This is a topic that I constantly get questions about: how much the gap at the lacing should be on oxford shoes. There are obviously individual differences, but there are guidelines that I and many others agree on.


Oxford shoes are shoes with so-called closed lacing, where the tounge is set as a separate piece inside the quarters and the vamp. On these, a V is formed when the laces are tightened, and it’s how big the gap and if there should be a gap at all, what many are unsure about. The rule of thumb that I usually recommend here is that when the shoes are new, the opening should be between 0.5-1.5 centimeters, although slightly up or down from it can be ok. Then the laces won’t end up completely closed after the shoes have been broken in and often stretched a bit so that you can not tighten the shoes properly and you risk some slippage. On the contrary, if the gap is very large, it means that the instep does not fit your feet and the risk is that they will pinch and be too tight here, and not least by the end of the day become uncomfortable.

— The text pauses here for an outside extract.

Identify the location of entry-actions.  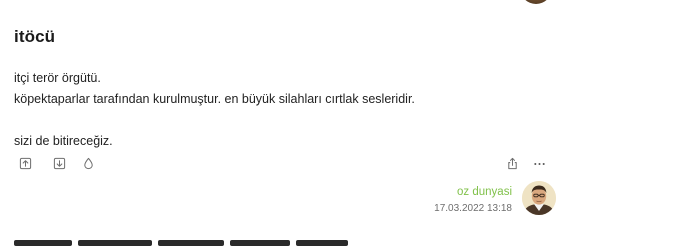
(282, 163).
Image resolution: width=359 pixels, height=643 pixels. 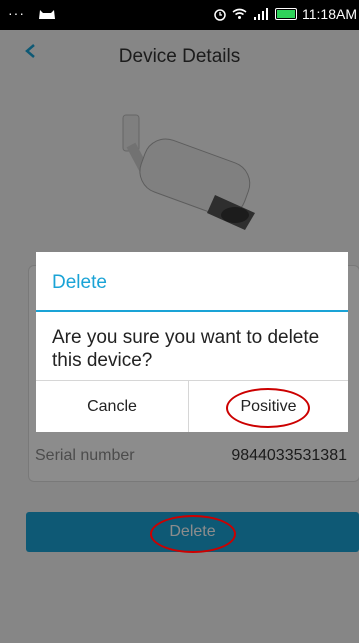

In my opinion, the lacing closes too tight here, especially if the shoes would be new it’s not recommended that it looks like this. In this picture you can also notice the detail that many manufacturers has where the whole for the laces are placed further out towards the bottom. This is since it’s actually supposed to be a slight gap, which creates an even row of equally long laces aligned. When the gap is closed entirely like it is here, or almost more than that, this can almost look a bit weird instead. Picture: The Shoe Snob Blog

Here, instead, there is a big gap, and the person who has these also states that they are not completely comfortable over the instep. On these shoes the holes are placed even against the edge, which enhance the gap even more. Image: StyleForum

Here’s a pair of my shoes, from Alfred Sargent, who has a bit bigger opening, but still quite ok in my opinion. Here you also can see how the rows of lacing become even and neat when the holes are placed so they are further outt in the bottom, and they are laced with a gap. When I can choose, like with my Yohei Fukuda made on a personal last seen on the top image, I like the gap at the top to be about 0.5 cm when they have been broken in.

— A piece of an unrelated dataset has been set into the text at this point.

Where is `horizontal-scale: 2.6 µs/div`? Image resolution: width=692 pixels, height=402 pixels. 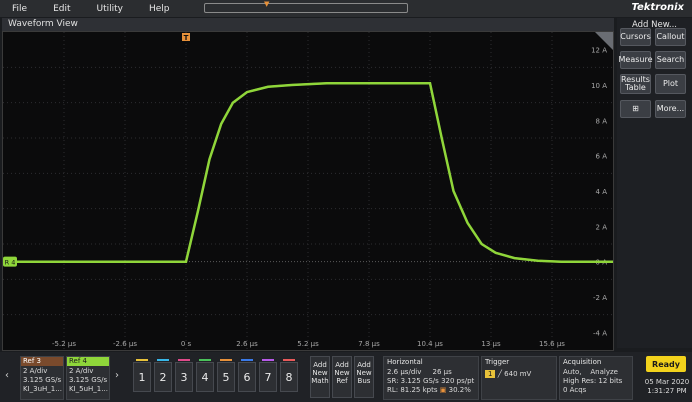 horizontal-scale: 2.6 µs/div is located at coordinates (404, 372).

In other words, it is primarily about the fit, in my eyes this is what should be the determining factor here, although it also makes them work well aesthetically as well. A big gap that is still not uncomfortable is, in my eyes, quite ok, comfort should always come first. And personally, I prefer to always have a small V on oxford shoes, even after they have been broken in. I think it’s nicer looking than when it closes entirely, and I also know that for example during colder winter days your feet can be significantly smaller than when they are as their largest on a hot summer day, so it’s good to have some flexibility in both directions so they always can be tightened properly.
On a pair of derbys, shoes with so-called open lacing, this is not as important, the gap between the laces can be and often is quite wide, it’s only if they close very tight you, correctly, get reactions.

Derbys are a bit different, it usually looks like this, with a bigger gap along the entire opening, which is just correct.